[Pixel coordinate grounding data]
┄┄┄┄┄┄┄┄┄┄┄┄┄┄┄┄┄┄┄┄
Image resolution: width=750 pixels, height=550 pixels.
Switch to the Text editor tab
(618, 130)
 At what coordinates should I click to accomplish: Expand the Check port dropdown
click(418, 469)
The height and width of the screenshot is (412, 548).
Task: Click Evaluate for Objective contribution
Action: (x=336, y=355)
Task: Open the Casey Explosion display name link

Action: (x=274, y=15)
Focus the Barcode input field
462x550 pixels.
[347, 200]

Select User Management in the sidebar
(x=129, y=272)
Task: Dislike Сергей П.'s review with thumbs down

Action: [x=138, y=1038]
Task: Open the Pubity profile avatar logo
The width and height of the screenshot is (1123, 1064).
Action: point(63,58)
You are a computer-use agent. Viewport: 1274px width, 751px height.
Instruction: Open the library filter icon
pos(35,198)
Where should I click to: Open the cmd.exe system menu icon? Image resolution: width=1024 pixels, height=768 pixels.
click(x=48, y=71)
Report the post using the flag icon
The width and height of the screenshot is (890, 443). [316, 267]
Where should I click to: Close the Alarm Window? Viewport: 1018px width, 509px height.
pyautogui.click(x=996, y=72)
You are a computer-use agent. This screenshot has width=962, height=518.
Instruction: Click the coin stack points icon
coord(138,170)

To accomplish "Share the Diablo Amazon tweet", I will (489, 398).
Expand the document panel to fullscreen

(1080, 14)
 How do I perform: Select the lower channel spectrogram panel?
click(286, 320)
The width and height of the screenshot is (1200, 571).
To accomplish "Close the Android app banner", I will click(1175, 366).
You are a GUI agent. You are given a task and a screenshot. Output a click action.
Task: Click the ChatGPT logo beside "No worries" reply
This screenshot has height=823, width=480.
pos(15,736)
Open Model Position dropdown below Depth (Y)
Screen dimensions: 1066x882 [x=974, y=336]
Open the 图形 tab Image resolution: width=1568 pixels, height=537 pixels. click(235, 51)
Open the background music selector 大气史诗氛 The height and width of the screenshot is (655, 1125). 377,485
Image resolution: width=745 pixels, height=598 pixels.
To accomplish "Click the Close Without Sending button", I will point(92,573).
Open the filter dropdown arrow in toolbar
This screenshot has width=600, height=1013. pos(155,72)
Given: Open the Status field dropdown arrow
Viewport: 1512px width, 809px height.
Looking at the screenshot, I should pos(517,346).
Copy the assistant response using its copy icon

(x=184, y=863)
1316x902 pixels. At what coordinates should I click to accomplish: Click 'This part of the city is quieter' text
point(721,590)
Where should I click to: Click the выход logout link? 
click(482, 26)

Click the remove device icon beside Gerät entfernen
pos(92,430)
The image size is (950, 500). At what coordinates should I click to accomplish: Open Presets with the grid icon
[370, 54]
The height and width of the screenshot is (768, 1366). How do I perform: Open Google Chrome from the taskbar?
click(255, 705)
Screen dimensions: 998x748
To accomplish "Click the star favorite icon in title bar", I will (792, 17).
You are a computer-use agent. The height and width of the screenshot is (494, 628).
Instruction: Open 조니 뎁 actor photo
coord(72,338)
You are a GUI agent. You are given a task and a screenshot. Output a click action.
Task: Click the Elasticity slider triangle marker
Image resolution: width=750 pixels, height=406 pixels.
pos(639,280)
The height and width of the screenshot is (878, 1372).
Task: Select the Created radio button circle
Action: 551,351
┄┄┄┄┄┄┄┄┄┄┄┄┄┄┄┄┄┄┄┄
Write out each line above containing "agent".

**Task response:**
You are a computer-use agent. Viewport: 1274px width, 751px height.
You are a computer-use agent. This screenshot has width=962, height=518.
You are a GUI agent. You are given a task and a screenshot. Output a click action.
You are a computer-use agent. The height and width of the screenshot is (494, 628).
You are a GUI agent. You are given a task and a screenshot. Output a click action.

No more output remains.